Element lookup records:
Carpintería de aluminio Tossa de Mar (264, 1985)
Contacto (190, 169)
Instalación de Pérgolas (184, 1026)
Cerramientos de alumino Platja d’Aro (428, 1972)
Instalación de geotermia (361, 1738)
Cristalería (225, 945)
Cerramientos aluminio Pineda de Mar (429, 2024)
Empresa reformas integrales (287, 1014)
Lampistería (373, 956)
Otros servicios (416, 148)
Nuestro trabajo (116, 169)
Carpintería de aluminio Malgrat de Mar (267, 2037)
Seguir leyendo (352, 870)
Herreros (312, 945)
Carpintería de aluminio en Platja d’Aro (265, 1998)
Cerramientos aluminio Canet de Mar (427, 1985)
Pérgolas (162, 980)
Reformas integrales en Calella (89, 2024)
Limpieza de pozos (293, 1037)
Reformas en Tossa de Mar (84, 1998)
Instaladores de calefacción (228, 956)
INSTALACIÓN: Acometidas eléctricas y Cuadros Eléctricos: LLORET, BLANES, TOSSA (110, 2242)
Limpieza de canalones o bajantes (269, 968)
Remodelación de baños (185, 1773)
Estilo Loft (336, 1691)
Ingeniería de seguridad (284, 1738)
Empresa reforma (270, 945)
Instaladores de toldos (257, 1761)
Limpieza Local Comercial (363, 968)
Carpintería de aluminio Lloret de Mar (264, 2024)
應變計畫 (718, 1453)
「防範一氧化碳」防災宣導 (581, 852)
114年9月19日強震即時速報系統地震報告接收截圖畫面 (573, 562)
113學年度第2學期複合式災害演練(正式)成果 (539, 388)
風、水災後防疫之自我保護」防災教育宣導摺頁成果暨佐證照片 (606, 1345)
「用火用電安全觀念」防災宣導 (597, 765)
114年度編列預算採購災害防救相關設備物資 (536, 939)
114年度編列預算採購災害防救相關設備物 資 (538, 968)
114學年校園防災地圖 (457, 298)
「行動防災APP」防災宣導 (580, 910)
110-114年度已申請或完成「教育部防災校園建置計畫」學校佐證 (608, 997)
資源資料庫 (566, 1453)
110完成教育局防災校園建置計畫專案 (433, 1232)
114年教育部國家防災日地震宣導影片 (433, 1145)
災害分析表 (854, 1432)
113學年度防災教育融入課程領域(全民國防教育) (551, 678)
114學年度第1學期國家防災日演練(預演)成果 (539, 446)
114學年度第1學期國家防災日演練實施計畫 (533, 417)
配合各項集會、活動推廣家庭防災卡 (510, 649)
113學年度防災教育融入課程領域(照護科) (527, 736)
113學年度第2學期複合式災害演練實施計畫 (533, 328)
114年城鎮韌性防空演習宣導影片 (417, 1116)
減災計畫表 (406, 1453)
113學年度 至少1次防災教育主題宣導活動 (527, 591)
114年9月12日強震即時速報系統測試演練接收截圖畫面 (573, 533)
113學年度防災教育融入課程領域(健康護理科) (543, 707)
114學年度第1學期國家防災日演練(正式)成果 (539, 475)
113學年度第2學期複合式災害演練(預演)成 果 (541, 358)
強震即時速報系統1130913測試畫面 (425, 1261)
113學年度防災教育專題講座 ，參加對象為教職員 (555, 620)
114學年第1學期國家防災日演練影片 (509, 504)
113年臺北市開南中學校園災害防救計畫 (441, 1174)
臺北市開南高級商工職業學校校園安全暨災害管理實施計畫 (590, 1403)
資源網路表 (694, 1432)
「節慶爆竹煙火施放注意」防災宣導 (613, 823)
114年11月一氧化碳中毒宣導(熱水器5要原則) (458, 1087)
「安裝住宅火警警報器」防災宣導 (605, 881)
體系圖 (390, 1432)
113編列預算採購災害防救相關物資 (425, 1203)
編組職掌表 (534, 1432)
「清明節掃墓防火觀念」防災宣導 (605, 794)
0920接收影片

Directions:
Write out the entire listing above word for word, keeping every line in its original order.

Solved problem:
Carpintería de aluminio Tossa de Mar (264, 1985)
Contacto (190, 169)
Instalación de Pérgolas (184, 1026)
Cerramientos de alumino Platja d’Aro (428, 1972)
Instalación de geotermia (361, 1738)
Cristalería (225, 945)
Cerramientos aluminio Pineda de Mar (429, 2024)
Empresa reformas integrales (287, 1014)
Lampistería (373, 956)
Otros servicios (416, 148)
Nuestro trabajo (116, 169)
Carpintería de aluminio Malgrat de Mar (267, 2037)
Seguir leyendo (352, 870)
Herreros (312, 945)
Carpintería de aluminio en Platja d’Aro (265, 1998)
Cerramientos aluminio Canet de Mar (427, 1985)
Pérgolas (162, 980)
Reformas integrales en Calella (89, 2024)
Limpieza de pozos (293, 1037)
Reformas en Tossa de Mar (84, 1998)
Instaladores de calefacción (228, 956)
INSTALACIÓN: Acometidas eléctricas y Cuadros Eléctricos: LLORET, BLANES, TOSSA (110, 2242)
Limpieza de canalones o bajantes (269, 968)
Remodelación de baños (185, 1773)
Estilo Loft (336, 1691)
Ingeniería de seguridad (284, 1738)
Empresa reforma (270, 945)
Instaladores de toldos (257, 1761)
Limpieza Local Comercial (363, 968)
Carpintería de aluminio Lloret de Mar (264, 2024)
應變計畫 (718, 1453)
「防範一氧化碳」防災宣導 (581, 852)
114年9月19日強震即時速報系統地震報告接收截圖畫面 (573, 562)
113學年度第2學期複合式災害演練(正式)成果 (539, 388)
風、水災後防疫之自我保護」防災教育宣導摺頁成果暨佐證照片 (606, 1345)
「用火用電安全觀念」防災宣導 (597, 765)
114年度編列預算採購災害防救相關設備物資 (536, 939)
114年度編列預算採購災害防救相關設備物 資 (538, 968)
114學年校園防災地圖 (457, 298)
「行動防災APP」防災宣導 (580, 910)
110-114年度已申請或完成「教育部防災校園建置計畫」學校佐證 (608, 997)
資源資料庫 (566, 1453)
110完成教育局防災校園建置計畫專案 (433, 1232)
114年教育部國家防災日地震宣導影片 (433, 1145)
災害分析表 (854, 1432)
113學年度防災教育融入課程領域(全民國防教育) (551, 678)
114學年度第1學期國家防災日演練(預演)成果 (539, 446)
114學年度第1學期國家防災日演練實施計畫 (533, 417)
配合各項集會、活動推廣家庭防災卡 (510, 649)
113學年度防災教育融入課程領域(照護科) (527, 736)
113學年度第2學期複合式災害演練實施計畫 (533, 328)
114年城鎮韌性防空演習宣導影片 (417, 1116)
減災計畫表 (406, 1453)
113學年度 至少1次防災教育主題宣導活動 (527, 591)
114年9月12日強震即時速報系統測試演練接收截圖畫面 (573, 533)
113學年度防災教育融入課程領域(健康護理科) (543, 707)
114學年度第1學期國家防災日演練(正式)成果 (539, 475)
113學年度第2學期複合式災害演練(預演)成 果 (541, 358)
強震即時速報系統1130913測試畫面 (425, 1261)
113學年度防災教育專題講座 ，參加對象為教職員 (555, 620)
114學年第1學期國家防災日演練影片 (509, 504)
113年臺北市開南中學校園災害防救計畫 (441, 1174)
臺北市開南高級商工職業學校校園安全暨災害管理實施計畫 (590, 1403)
資源網路表 (694, 1432)
「節慶爆竹煙火施放注意」防災宣導 (613, 823)
114年11月一氧化碳中毒宣導(熱水器5要原則) (458, 1087)
「安裝住宅火警警報器」防災宣導 (605, 881)
體系圖 (390, 1432)
113編列預算採購災害防救相關物資 (425, 1203)
編組職掌表 (534, 1432)
「清明節掃墓防火觀念」防災宣導 (605, 794)
0920接收影片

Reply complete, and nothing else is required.